At 60,000 queries per second, my logs rotated fast. I set to 0 and the 
logs rotated and all except my last file were reset to zero bytes and 
the oldest rotated file went beyond the maxsize. I opened ticket:
http://bind10.isc.org/ticket/1518

5) I opened another ticket about bindctl usage:
http://bind10.isc.org/ticket/1520

6) I originally thought the problem was due to huge database and queries 
coming in for things not in the database. This is a known issue where 
the auth server temporarily hangs, but I can't find the ticket at this 
moment. But this thought was wrong because the AS112 DNS setup is very 
simple and small zones. I confirmed this by using sqlite3 command line 
to look at the records.

7) Logging showed:

2011-12-19 18:47:12.512 DEBUG [b10-auth.datasrc] DATASRC_SQLITE_FINDREC 
looking for record '*.206.168.192.in-addr.arpa./PTR'
2011-12-19 18:47:12.513 DEBUG [b10-auth.datasrc] DATASRC_CACHE_INSERT 
inserting item 'negative entry for *.206.168.192.in-addr.arpa. IN PTR
' into the hotspot cache
2011-12-19 18:47:12.513 DEBUG [b10-auth.datasrc] DATASRC_CACHE_OLD_FOUND 
older instance of hotspot cache item 'negative entry for *.206.168.192.in-addr.arpa. IN PTR
' found, replacing
2011-12-19 18:47:12.513 DEBUG [b10-auth.datasrc] DATASRC_CACHE_REMOVE 
removing 'negative entry for *.206.168.192.in-addr.arpa. IN PTR
' from the hotspot cache

What is purpose of bottom "removing"? This happened a lot, many times 
per second. I don't know, but seems inefficient. Please let us discuss 
this and open a ticket if needed.

8) Well I know SQLite3 backend even with its hot cache can not keep up, 
so I changed to in-memory. I had several zones to create. So I added a 
Auth/datasources, set it to memory, and then added two zones to it. The 
bindctl crashed so I opened a ticket: http://bind10.isc.org/ticket/1515

9) I converted simple zones files to canonical format as currently 
required by memory datasource backend (by using named-checkconf -D via a 
simple shell script). Note due to this limitation I had a single zone 
file that I had to regenerate into 20 different zone files.

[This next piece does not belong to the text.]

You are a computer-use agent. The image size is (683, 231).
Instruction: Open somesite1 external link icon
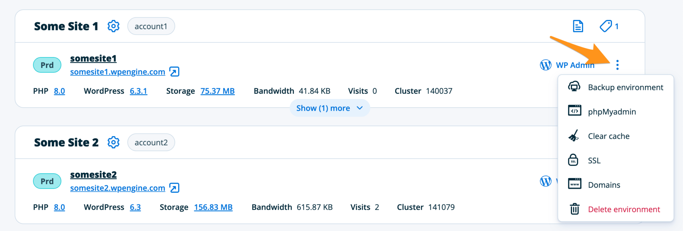coord(174,72)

10) I also used a very minor shell one line script to output some 
bindctl commands which I then copy and pasted into bindctl.

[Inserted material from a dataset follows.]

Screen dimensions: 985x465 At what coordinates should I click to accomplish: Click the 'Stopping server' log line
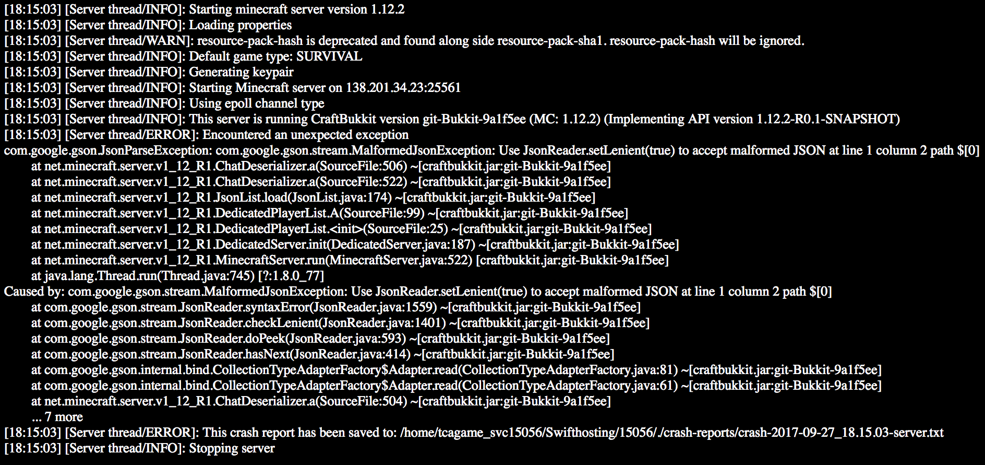(x=139, y=448)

11) The log output showed that the memory datasource was disabled and 
then enabled and mentioned the sqlite3 database for each commit. I 
created a ticket for this: http://bind10.isc.org/ticket/1517

12) The incoming packets increased to 61000 per second and the outbound 
packets jumped to around 3100 per second. The CPU usage for b10-auth 
dropped to around 45% but b10-xfrout was also now around 45%. I used 
bindctl to remove the b10-xfrout component. b10-auth went up to around 
79% cpu usage and netstat showed the outbound packets now was around 
8000 per second. I could now sometimes dig against and get the expected 
response.

13) I also opened another ticket about logging: 
http://bind10.isc.org/ticket/1516

14) The admin of the service needed better performance, maybe up to 80K 
QPS for spikes. (From these results and from my benchmarking data from 
other system, I knew we couldn't reach it.) So for now, the admin 
changed the router to have the traffic go to a known-working BIND 9 
system. The inbound and outbound packets dropped to 0 per second and 
b10-auth went to 0% cpu usage.

  Jeremy C. Reed
  ISC